使用 Kubernetes 审核日志记录

本文档介绍了如何在裸机上使用 Google Distributed Cloud（纯软件）的 Cloud Audit Logs。Google Distributed Cloud 使用 Kubernetes 审核日志记录功能，该功能会按时间顺序记录对集群 Kubernetes API 服务器进行的调用。审核日志适合用于调查可疑的 API 请求以及收集统计信息。如需了解 GKE On-Prem API 的审核日志记录，请参阅 Cloud API 审核日志记录。

Cloud Audit Logs 简介

审核日志会写入Google Cloud 项目中的 Cloud Audit Logs。与写入磁盘，在本地日志记录系统中捕获日志相比，写入 Cloud Audit Logs 具有多个优势：

• 所有 GKE 集群的审核日志都可以集中管理。
• 写入 Cloud Audit Logs 的日志条目是不可变的。
• Cloud Audit Logs 条目会保留 400 天。
• Cloud Audit Logs 功能包含在 Google Distributed Cloud 纯软件的价格中。
• 您可以配置 Google Distributed Cloud，以将日志写入磁盘或 Cloud Audit Logs。

基于磁盘的审核日志记录

如果明确停用 Cloud Audit Logs，则审核日志会写入永久性磁盘，这样集群重启和升级就不会导致日志消失。 Google Distributed Cloud 纯软件最多可保留 1 GiB 的审核日志条目。

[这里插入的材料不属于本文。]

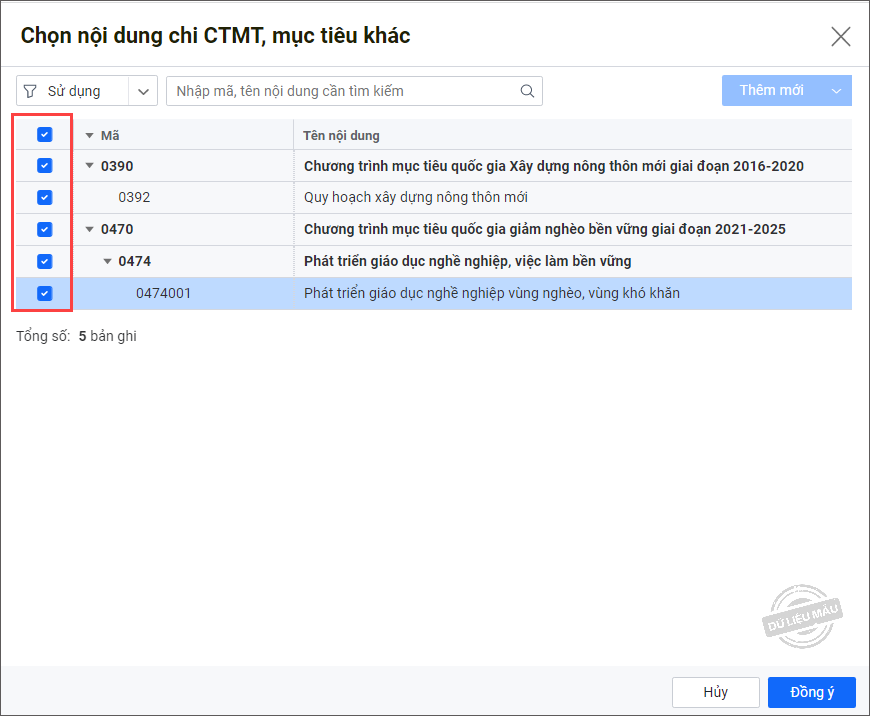870x716 pixels.
Task: Click the Thêm mới button
Action: (x=771, y=90)
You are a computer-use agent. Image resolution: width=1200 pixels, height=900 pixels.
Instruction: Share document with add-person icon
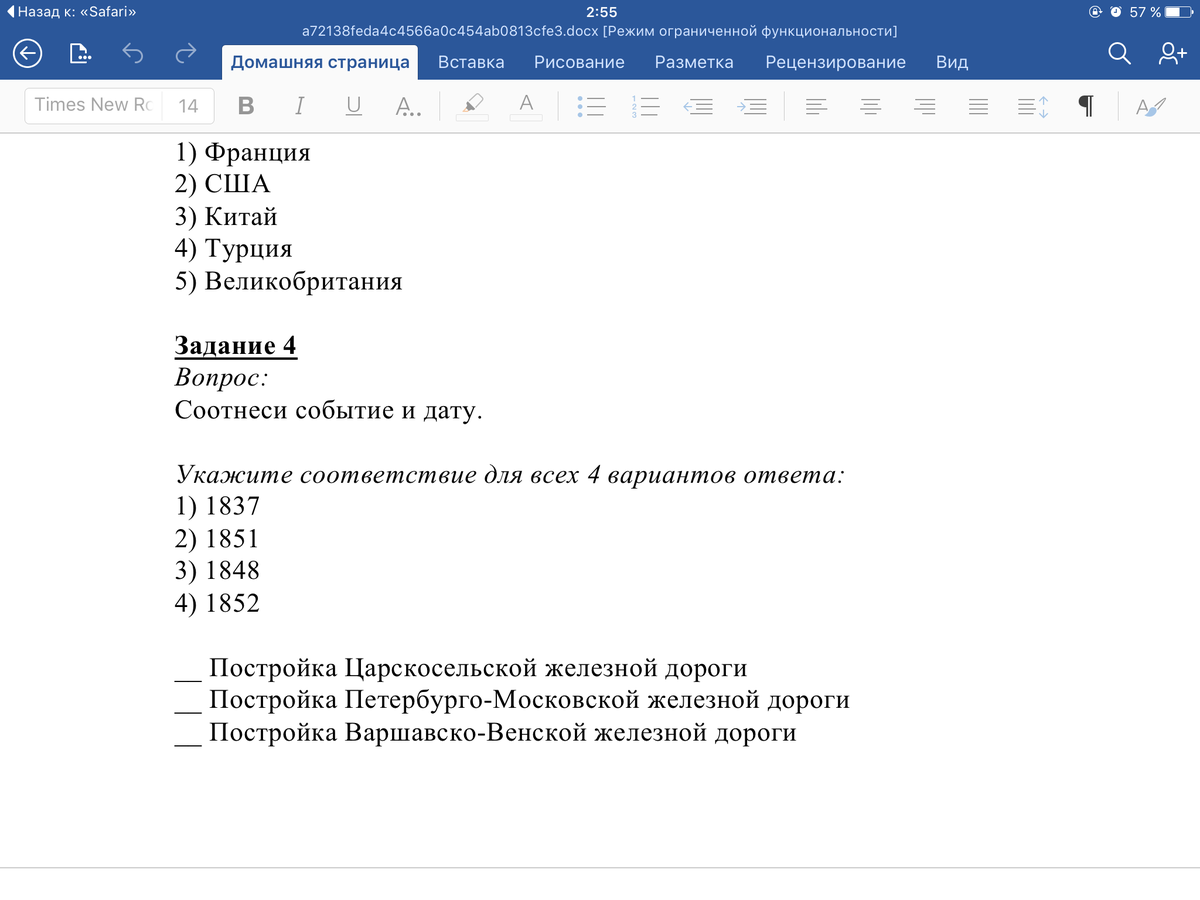click(x=1171, y=55)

通过登录控制平面节点访问基于磁盘的审核日志。这些日志位于 /var/log/apiserver/ 目录中。

Cloud Audit Logs

所有 Kubernetes API 服务器的管理员活动审核日志条目都会使用您在创建用户集群时指定的项目和位置发送到Google Cloud。为了缓冲日志条目并将其写入 Cloud Audit Logs，Google Distributed Cloud 会部署 audit-proxy 在控制平面节点上运行的守护程序集。

限制

在裸金属上，Cloud Audit Logs 存在以下限制：

• 不支持数据访问日志记录。
• 不支持修改 Kubernetes 审核政策。
• Cloud Audit Logs 不能应对长时间的网络中断。如果日志条目无法导出到 Google Cloud，则它们将缓存在 10 GiB 的磁盘缓冲区中。如果该缓冲区填满，则最早的条目会被丢弃。
  • 一个项目最多可以支持大约 1000 个用于 Cloud Audit Logs 的服务账号。多个集群可以使用同一个服务账号。

为 Cloud Audit Logs 创建服务账号

您必须先配置以下内容，然后才能将 Cloud Logging 和 Cloud Monitoring 与 Google Distributed Cloud 纯软件搭配使用：

1. 在 Google Cloud 项目中创建一个 Cloud Monitoring 工作区（如果您还没有该工作区）。

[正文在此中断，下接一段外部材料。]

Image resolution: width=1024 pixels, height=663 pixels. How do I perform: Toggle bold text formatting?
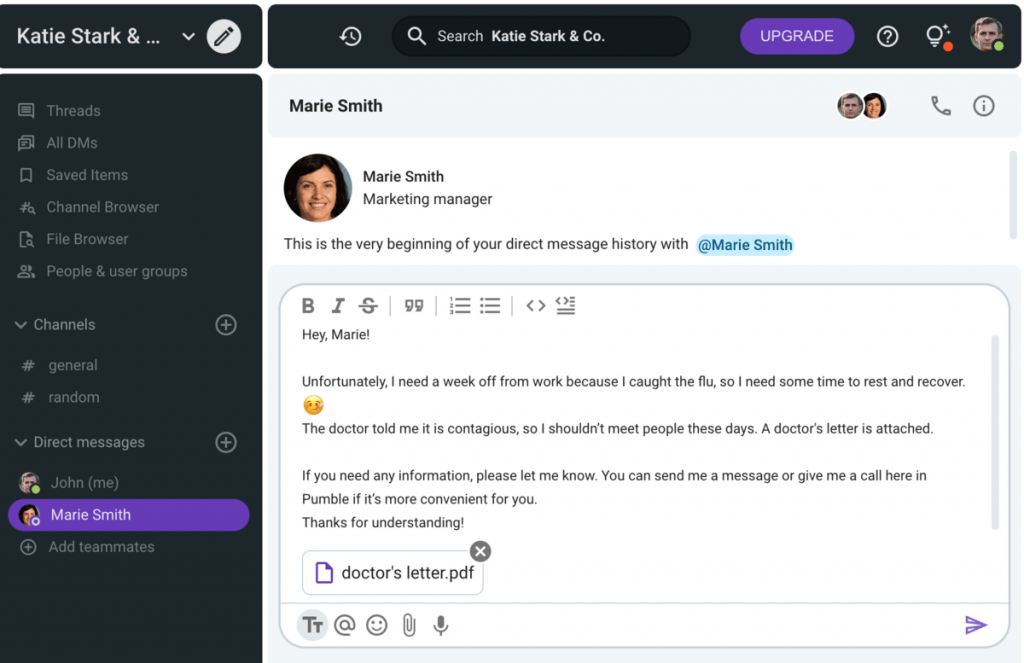click(x=308, y=306)
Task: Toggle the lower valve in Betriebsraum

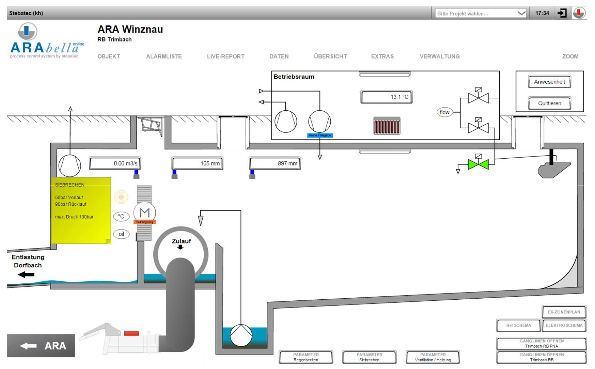Action: coord(478,125)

   在 Google Cloud 控制台中，点击以下按钮，并按照工作流进行操作。

   转到“监控”

2. 点击以下按钮以启用所需的 API：

   启用 Anthos Audit API

   启用 Stackdriver API

   启用 Monitoring API

   启用 Logging API

3. 将以下 IAM 角色分配给 Stackdriver 代理使用的服务账号：

   • logging.logWriter
   • monitoring.metricWriter
   • stackdriver.resourceMetadata.writer
   • monitoring.dashboardEditor

访问 Cloud Audit Logs

gcloud logging read \
    'logName="projects/PROJECT_ID/logs/externalaudit.googleapis.com%2Factivity" \
    AND resource.type="k8s_cluster" \
    AND protoPayload.serviceName="anthosgke.googleapis.com" ' \
    --limit 2 \
    --freshness 300d

审核政策

Kubernetes 审核政策定义将哪些事件应记录为日志条目的规则，并指定日志条目应包含的数据。不支持更改此政策以修改 Cloud Audit Logs 行为。